Opinion was divided yesterday over whether the Supreme Court ruling in the Bewley's case was going make a ripple or a splash in the Republic's commercial property market.
Following an appeal by Bewley's Grafton Street landlord, the Johnny Ronan-controlled Ickendell Ltd, the Supreme Court threw out last year's High Court ruling, which held that a term in the café's lease allowed its rent to be cut when it came up for review every five years.
The clause declared that, following the review date, the payment would be the “higher of rent for the preceding five-year period and the then open market rent”.
The High Court found that the words “preceding five-year period” referred to the initial five-year period of the lease, dating to the late 1980s. That allowed Bewley’s to cut its rent last year to €728,000 from €1.46 million. However, the Supreme Court yesterday upheld Ickendell’s argument that the clause meant the rent could not be cut.
Solicitor Andrew Muckian, head of law firm William Fry's property department, agrees that the case turned on a specific clause in the agreement between Bewley's and its landlord, but says similar provisions are likely to be found in other such leases too.
“They are reasonably common,” he says, adding that the clause was popular in leases drawn up in the 1908s to mid-1990s, but its use diminished after that.
Before the High Court ruling, landlords, tenants and investors believed these clauses meant rents could not fall following a review.
Mr Muckian explains that the original judgement created a lot of uncertainty in the market. Investors had to factor the likelihood that the Supreme Court would uphold it into their calculations. “The decision removes that significant uncertainty,” he says.
However, while others in the property industry agree the Supreme Court has cleared this uncertainty, they are less sure of its significance for the market as a whole. Some suggested that fewer than one in 50 leases could feature similar terms.
Larry Brennan, chairman of estate agent Savills and head of its commercial property division, argues they are rare. The impact of the Bewley's case, he says, was never going to be felt across the market, but only by a specific, small number of tenants and landlords. "It's a clarification of a possible negative as opposed to a significant positive," he adds.
While there is debate about its immediate impact, the ruling is likely to have less relevance as time goes on, as the Oireachtas outlawed upward-only rent reviews in March 2010.
The first commercial property leases drawn up since the law changed are likely to come up for review next year, giving the market an indication as to how the new legislation will work in practice.

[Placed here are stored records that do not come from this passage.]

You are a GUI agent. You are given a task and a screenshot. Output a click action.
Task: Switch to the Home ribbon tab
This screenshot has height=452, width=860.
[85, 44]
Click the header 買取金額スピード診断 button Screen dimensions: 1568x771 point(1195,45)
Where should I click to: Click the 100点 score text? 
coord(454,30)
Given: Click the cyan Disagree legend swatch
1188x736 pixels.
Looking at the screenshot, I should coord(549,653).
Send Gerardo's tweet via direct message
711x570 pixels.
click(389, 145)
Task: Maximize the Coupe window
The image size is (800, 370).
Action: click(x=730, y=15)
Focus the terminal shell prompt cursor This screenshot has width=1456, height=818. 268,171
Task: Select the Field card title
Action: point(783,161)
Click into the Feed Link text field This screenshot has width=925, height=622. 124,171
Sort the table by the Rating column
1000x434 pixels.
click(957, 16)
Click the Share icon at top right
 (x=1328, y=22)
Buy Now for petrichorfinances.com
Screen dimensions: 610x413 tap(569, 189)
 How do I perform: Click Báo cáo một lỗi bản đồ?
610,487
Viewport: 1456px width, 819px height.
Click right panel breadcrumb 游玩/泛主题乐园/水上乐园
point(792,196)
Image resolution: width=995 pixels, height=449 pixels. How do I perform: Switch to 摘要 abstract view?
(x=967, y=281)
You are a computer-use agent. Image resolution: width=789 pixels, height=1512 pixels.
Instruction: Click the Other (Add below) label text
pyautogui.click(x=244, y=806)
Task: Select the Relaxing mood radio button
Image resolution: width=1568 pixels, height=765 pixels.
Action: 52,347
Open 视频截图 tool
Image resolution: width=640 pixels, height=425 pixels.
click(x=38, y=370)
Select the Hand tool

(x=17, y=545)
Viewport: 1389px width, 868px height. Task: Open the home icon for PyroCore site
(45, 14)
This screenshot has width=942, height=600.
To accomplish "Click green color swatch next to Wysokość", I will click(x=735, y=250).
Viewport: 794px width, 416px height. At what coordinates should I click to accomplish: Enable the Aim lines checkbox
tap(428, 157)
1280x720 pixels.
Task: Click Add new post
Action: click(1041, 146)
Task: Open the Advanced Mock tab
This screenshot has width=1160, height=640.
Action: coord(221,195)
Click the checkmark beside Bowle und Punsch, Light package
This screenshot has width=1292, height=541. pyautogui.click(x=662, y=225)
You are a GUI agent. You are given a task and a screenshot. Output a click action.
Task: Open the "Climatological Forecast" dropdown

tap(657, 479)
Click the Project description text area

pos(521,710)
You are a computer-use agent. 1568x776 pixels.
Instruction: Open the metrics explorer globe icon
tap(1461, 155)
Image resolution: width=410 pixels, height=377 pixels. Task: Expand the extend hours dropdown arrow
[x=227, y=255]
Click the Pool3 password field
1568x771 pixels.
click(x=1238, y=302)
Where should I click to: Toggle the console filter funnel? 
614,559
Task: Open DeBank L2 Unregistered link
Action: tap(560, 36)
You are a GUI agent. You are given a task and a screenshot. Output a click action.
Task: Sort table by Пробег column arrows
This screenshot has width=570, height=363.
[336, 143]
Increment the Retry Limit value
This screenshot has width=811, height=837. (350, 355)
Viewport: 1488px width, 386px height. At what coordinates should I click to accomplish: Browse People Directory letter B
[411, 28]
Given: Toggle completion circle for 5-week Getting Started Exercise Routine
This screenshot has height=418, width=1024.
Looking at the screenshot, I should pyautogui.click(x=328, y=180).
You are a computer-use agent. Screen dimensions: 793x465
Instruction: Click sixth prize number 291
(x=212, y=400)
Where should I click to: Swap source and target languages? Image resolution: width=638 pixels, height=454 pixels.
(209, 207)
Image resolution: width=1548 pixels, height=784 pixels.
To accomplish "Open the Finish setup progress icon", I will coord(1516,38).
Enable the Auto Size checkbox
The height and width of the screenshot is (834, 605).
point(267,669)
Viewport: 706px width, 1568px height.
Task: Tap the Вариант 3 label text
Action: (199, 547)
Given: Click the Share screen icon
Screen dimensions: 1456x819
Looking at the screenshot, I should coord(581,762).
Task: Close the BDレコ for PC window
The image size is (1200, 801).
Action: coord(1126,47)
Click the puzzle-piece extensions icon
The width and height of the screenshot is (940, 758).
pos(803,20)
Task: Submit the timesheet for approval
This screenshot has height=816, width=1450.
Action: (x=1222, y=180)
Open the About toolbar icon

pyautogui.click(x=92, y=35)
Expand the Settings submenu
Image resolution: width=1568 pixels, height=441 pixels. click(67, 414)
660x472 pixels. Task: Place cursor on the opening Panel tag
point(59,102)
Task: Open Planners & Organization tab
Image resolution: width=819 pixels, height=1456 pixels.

One thing that nobody was willing to rule out yesterday was the possibility of further litigation over the “old fashioned” upward-only reviews. There was speculation that a favourable ruling for Bewley’s would have sparked similar claims. That will not materialise, but property market players suspect there may yet be other tenants who believe they have even better grounds than Bewley’s for challenging upward-only rent clauses.